Optimum would be Madison’s Constitution with government of narrow, defined powers limiting Congress down to City Council. And fund the necessary evils by a Georgist Land Value Tax, paid from the bottom up.
I think some people may have assumed that being conservative makes you a better person. Certainly in comparison with Leftists that is so, but comparing anything to black will make it seem lighter.
The point is, conservatives are not naturally superior people. They have just as many flaws as the other person, you just don’t see them much in politics. Until now, that is, given the unique circumstances the Left has put this nation in. Stress fractures are showing, and when stress hits people, their worse side comes out.
The only people that you can count on as being more developed and superior, are those who went from Left to anti-Left. Those people have had to grow and mature. But you can be a conservative, not because of your choice, but simply because that was the culture you were brought up in.

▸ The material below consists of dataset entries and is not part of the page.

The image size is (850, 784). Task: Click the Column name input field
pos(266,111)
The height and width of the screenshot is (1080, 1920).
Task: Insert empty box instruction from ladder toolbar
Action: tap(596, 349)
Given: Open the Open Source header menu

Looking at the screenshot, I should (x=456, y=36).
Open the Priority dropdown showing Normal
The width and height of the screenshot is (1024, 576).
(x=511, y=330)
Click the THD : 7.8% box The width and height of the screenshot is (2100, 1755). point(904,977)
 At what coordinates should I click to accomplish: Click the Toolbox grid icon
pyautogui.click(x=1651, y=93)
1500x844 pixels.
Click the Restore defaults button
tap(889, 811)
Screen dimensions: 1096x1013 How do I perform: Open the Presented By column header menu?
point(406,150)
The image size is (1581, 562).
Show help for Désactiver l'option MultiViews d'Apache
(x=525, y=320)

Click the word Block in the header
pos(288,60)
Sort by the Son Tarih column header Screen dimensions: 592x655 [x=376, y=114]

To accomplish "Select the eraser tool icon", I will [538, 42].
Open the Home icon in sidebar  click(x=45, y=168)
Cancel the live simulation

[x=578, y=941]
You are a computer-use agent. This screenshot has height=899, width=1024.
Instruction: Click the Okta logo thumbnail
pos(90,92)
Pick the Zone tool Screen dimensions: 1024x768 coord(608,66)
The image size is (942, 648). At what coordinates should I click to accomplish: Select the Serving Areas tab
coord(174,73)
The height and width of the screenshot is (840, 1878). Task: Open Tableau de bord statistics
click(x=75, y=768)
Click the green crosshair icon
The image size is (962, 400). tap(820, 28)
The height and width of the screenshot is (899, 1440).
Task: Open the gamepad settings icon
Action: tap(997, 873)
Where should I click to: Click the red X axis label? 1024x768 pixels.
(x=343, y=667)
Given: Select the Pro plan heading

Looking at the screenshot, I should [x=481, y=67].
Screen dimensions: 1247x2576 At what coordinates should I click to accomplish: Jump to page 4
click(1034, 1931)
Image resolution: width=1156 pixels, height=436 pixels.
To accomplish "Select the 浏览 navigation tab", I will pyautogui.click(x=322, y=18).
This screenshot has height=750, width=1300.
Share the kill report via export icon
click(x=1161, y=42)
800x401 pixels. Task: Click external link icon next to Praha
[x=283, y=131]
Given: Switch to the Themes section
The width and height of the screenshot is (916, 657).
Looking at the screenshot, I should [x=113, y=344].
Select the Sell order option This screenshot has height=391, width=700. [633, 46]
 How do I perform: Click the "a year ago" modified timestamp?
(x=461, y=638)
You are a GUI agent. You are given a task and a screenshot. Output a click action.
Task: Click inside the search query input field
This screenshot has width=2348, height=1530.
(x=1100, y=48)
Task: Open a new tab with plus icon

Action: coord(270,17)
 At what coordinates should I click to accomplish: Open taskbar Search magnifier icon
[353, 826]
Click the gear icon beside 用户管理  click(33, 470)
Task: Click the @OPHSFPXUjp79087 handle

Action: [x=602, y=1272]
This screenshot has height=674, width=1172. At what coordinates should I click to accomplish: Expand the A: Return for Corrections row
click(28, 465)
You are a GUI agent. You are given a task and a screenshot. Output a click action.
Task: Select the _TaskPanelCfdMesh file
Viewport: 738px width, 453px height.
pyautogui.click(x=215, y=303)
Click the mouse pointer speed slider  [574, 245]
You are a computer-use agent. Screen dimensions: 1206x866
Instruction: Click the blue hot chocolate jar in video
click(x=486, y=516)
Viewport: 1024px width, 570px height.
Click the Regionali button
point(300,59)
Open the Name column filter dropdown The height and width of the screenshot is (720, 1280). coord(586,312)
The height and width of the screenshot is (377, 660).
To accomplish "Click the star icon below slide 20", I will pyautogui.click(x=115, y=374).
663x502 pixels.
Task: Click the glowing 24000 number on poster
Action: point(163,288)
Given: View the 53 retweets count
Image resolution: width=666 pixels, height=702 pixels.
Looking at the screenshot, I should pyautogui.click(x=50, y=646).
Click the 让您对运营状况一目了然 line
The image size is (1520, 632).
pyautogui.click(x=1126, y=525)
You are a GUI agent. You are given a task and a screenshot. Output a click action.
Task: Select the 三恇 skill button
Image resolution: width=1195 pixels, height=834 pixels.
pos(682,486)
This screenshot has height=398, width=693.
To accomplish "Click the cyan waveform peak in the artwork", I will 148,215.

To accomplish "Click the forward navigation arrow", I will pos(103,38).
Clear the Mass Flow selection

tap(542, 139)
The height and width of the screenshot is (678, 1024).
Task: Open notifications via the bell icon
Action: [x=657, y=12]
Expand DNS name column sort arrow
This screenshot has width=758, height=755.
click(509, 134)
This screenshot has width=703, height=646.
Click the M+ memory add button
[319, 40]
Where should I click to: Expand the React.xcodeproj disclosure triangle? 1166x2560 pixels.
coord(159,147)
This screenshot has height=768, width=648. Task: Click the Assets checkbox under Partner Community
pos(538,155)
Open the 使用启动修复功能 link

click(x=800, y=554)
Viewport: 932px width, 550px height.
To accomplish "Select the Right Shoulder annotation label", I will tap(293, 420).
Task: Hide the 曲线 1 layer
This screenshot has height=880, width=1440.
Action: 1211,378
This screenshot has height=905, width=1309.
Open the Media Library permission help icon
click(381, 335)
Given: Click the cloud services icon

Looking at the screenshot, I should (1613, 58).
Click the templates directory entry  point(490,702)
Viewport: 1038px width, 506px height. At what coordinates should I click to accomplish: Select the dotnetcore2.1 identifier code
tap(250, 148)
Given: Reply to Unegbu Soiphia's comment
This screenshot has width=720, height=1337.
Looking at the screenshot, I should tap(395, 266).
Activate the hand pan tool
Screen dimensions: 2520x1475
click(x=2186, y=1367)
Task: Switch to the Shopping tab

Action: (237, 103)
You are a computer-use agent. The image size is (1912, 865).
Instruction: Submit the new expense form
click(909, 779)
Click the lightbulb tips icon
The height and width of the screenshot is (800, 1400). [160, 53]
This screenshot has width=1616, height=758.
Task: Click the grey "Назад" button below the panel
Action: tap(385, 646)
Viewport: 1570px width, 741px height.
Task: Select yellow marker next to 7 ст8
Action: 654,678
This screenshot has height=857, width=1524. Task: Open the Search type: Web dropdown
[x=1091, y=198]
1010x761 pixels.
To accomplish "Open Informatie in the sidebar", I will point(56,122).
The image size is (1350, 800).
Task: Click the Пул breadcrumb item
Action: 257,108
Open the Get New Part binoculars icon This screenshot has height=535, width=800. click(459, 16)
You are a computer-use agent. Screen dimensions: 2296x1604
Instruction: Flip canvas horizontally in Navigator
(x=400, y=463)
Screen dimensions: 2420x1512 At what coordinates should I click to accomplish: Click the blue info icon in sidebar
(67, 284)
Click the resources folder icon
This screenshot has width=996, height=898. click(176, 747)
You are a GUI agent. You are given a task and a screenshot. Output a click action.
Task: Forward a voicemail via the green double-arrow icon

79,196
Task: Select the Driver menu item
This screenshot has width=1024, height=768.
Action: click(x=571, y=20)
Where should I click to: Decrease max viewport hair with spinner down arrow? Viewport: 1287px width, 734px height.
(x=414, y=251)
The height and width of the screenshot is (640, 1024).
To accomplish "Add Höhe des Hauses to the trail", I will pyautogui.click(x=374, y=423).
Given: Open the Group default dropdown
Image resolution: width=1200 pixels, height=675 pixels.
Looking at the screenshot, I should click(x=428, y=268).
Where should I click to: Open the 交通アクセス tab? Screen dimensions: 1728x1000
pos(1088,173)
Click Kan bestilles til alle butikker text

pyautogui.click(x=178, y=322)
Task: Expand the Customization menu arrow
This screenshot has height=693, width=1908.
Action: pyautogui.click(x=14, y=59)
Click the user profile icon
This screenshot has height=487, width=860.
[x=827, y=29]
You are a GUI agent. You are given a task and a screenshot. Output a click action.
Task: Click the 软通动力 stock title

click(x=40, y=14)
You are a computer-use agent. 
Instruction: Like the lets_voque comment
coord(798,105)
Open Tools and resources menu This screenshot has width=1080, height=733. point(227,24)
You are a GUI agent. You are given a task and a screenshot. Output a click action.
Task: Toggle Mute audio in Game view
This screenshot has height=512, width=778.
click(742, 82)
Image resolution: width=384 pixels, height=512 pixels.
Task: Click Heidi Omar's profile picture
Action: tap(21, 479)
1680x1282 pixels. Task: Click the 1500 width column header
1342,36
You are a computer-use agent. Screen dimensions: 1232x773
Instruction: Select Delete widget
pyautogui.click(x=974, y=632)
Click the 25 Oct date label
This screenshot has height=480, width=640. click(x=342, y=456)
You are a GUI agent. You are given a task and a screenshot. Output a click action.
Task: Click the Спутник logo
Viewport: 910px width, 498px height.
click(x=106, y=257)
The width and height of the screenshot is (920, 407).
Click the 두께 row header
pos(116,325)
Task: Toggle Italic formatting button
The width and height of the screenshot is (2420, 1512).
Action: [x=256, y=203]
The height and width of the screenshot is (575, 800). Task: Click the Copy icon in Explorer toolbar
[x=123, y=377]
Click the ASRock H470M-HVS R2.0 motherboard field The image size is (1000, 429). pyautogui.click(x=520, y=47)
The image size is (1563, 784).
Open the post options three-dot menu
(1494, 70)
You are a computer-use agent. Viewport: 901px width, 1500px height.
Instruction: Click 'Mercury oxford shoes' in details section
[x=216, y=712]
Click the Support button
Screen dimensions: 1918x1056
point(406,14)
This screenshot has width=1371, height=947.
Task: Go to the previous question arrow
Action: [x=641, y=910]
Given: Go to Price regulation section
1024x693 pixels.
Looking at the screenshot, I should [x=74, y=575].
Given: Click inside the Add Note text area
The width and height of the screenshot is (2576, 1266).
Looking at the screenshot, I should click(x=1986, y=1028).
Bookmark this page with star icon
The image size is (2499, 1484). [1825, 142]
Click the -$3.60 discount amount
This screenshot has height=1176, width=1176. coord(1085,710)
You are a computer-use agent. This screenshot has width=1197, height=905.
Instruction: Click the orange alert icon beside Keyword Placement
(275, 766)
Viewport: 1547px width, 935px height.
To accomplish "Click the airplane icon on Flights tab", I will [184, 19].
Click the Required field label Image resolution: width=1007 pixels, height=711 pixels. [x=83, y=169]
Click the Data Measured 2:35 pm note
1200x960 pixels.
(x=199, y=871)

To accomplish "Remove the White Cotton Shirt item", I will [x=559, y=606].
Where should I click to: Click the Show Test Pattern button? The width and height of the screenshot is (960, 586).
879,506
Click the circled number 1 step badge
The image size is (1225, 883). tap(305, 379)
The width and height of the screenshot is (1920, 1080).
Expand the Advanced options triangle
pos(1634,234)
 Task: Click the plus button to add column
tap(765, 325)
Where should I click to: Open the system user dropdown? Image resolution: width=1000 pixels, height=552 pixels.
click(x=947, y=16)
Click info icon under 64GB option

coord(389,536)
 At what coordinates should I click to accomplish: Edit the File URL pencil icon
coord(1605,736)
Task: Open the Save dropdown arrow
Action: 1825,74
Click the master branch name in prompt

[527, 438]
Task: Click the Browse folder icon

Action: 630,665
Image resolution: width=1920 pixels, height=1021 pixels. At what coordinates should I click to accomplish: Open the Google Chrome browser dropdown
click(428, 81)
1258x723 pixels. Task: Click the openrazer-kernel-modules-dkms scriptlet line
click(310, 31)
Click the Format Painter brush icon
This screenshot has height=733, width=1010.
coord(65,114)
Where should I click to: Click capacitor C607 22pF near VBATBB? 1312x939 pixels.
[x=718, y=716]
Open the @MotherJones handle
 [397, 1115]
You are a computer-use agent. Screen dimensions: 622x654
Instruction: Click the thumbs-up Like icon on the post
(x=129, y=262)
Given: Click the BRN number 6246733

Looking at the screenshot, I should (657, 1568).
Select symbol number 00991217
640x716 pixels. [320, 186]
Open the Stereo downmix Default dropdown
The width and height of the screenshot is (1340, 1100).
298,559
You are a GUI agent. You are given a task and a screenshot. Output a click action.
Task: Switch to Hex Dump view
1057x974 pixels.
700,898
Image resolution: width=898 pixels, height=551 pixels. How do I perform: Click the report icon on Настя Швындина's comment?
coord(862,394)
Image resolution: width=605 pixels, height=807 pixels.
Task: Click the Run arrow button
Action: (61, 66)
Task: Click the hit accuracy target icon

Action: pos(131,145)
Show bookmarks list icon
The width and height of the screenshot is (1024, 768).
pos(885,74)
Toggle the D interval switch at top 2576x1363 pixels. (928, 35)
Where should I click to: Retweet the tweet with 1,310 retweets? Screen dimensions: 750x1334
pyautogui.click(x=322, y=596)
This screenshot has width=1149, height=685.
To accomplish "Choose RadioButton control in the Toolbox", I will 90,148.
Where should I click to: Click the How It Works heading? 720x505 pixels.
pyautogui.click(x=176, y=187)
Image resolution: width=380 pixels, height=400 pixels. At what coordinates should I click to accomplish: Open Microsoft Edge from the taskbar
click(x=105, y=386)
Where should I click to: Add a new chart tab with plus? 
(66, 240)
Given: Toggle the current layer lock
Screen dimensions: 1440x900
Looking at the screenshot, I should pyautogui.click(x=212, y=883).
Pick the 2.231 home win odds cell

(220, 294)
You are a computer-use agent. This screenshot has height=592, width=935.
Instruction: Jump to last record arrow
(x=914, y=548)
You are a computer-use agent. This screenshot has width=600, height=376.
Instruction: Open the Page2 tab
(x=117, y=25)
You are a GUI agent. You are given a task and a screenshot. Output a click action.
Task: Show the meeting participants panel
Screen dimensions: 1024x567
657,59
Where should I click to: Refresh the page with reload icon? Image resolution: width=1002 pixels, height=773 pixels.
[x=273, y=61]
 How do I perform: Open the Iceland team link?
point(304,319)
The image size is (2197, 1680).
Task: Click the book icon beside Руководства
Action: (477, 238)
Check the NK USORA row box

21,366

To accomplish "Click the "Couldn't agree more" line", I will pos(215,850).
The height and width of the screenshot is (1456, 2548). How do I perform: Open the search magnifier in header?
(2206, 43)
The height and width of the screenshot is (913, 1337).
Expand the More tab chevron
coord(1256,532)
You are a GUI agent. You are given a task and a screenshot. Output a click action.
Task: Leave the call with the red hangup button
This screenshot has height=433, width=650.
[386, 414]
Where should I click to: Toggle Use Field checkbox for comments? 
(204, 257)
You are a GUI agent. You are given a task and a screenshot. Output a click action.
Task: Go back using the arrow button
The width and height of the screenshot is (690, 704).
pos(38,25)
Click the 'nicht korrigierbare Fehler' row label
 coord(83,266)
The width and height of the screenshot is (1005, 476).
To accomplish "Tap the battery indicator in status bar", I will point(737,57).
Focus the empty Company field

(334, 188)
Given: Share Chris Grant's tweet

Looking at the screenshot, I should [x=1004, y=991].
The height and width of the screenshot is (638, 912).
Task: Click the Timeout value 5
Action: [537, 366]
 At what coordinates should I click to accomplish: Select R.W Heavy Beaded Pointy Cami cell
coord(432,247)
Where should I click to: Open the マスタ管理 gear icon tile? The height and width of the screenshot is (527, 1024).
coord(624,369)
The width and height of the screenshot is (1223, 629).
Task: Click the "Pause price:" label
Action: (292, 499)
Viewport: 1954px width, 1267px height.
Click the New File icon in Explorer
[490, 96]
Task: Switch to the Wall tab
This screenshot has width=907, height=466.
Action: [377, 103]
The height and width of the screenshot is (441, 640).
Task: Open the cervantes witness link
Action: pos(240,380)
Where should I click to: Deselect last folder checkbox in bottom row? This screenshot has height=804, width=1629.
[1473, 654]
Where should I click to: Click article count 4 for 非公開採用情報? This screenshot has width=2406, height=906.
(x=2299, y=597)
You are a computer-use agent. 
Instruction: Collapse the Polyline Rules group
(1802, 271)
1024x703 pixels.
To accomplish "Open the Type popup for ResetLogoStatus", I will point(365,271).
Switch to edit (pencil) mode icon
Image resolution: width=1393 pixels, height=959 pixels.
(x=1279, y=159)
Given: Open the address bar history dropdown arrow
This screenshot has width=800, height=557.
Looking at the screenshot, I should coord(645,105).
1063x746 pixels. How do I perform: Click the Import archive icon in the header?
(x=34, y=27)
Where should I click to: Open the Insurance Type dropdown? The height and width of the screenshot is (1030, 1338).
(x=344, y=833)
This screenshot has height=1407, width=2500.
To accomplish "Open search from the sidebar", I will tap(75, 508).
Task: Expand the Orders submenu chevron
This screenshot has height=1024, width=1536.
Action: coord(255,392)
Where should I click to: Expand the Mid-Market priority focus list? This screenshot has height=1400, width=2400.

To make some necessary correction, this morphing of Einstein into Monroe is not an optical illusion but more complex phenomenon called bimodality of sensory perception. It involves not some specific pattern of visual perception linked to procession of visual input in retinae or optical cortex but general features of pattern recognition of any sensory input, that is, more deep and universal cognitive functions. Auditory signals like speech recognition are subject to the same bimodality of interpretation.
Distributed memory in a neural net will respond to distributed vague images and elements…
where the kinds of things we think about consciously about matching are not distributed and so handle hard compares easily, but such foggy ones with huge difficulty.
Illusions are proof we do not live in the real world but in a model of the real world we keep internally and exist in.